Work request:
Pictures are to be left out, and only the lines from the one containing "Click the Property list field" through the last line of the data are to be returned exactly.

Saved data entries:
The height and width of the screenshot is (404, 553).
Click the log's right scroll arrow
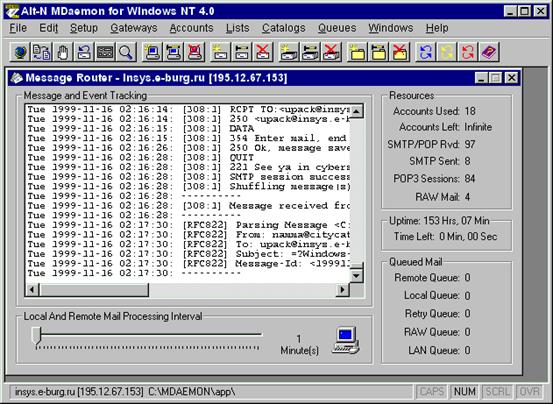342,290
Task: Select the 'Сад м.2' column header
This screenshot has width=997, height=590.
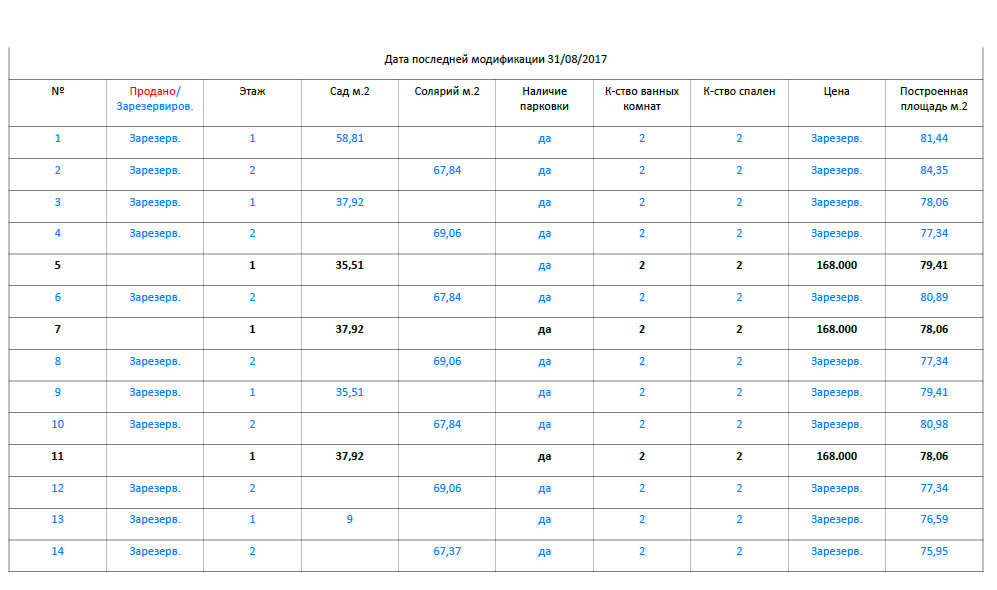Action: pyautogui.click(x=350, y=91)
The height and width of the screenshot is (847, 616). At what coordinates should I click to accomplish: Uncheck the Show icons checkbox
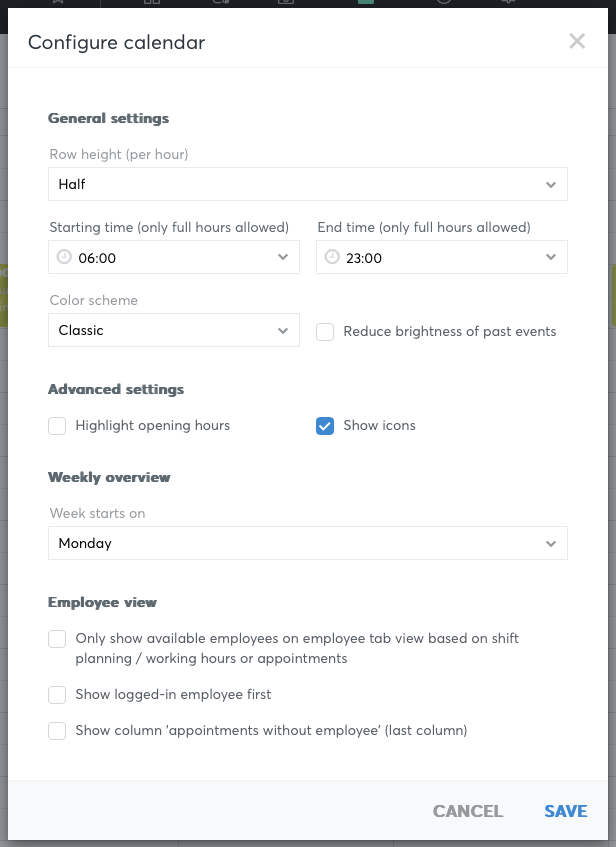(x=325, y=426)
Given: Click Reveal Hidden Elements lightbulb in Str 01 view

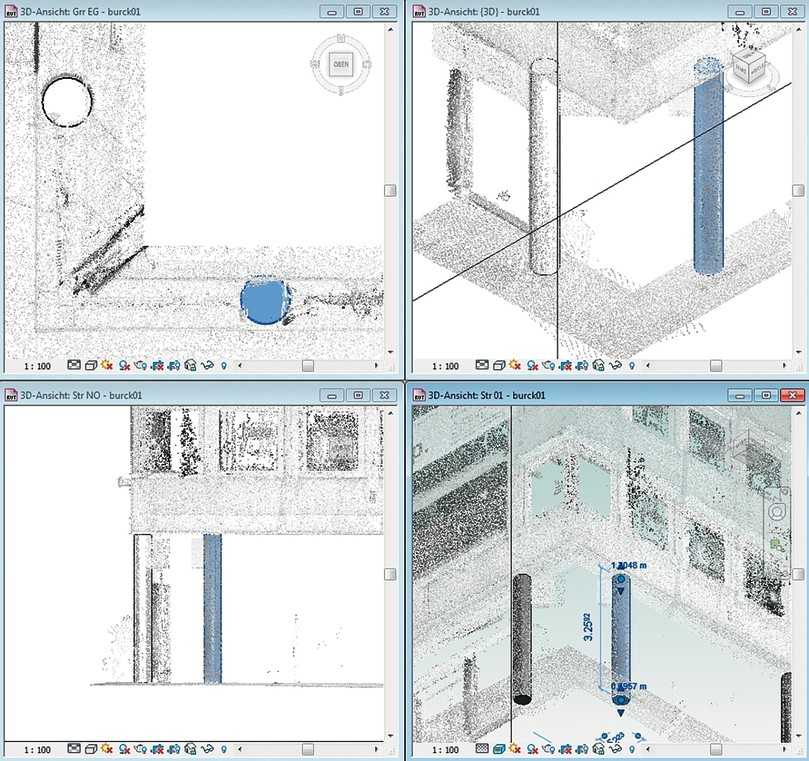Looking at the screenshot, I should tap(631, 747).
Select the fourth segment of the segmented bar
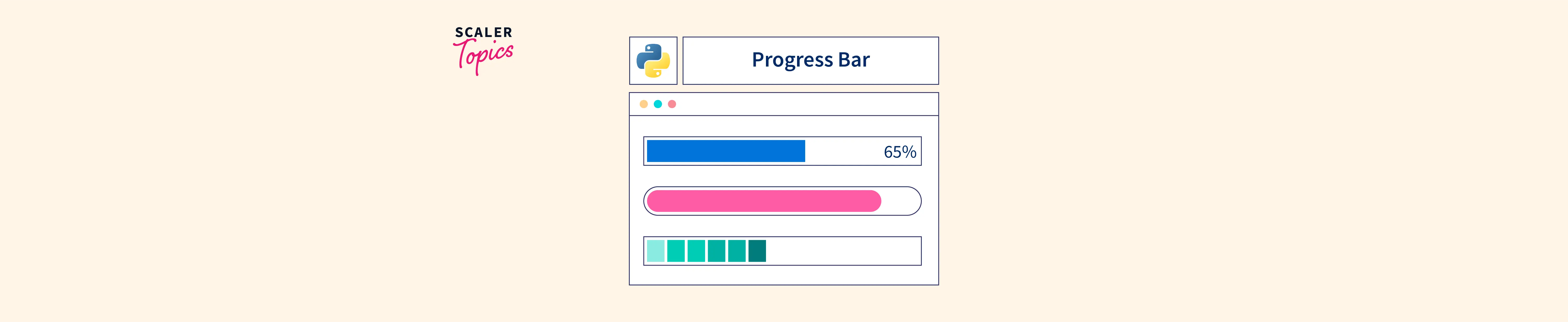The image size is (1568, 322). (x=716, y=251)

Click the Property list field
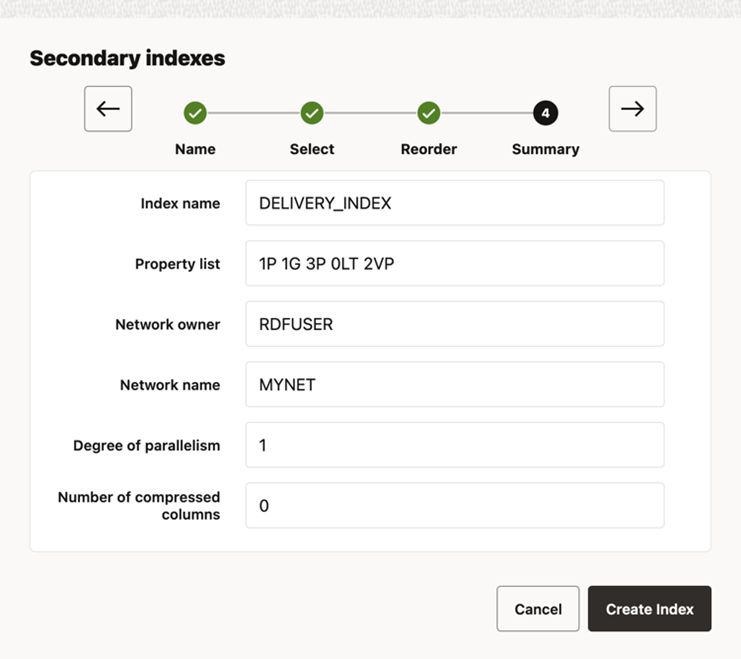[x=454, y=264]
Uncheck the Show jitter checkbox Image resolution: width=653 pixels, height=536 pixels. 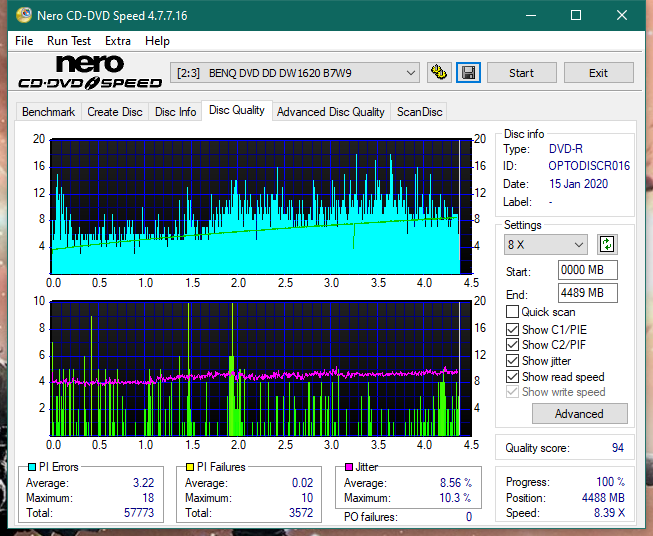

Task output:
Click the Property list field
[x=454, y=264]
Uncheck the Show jitter checkbox Image resolution: width=653 pixels, height=536 pixels. 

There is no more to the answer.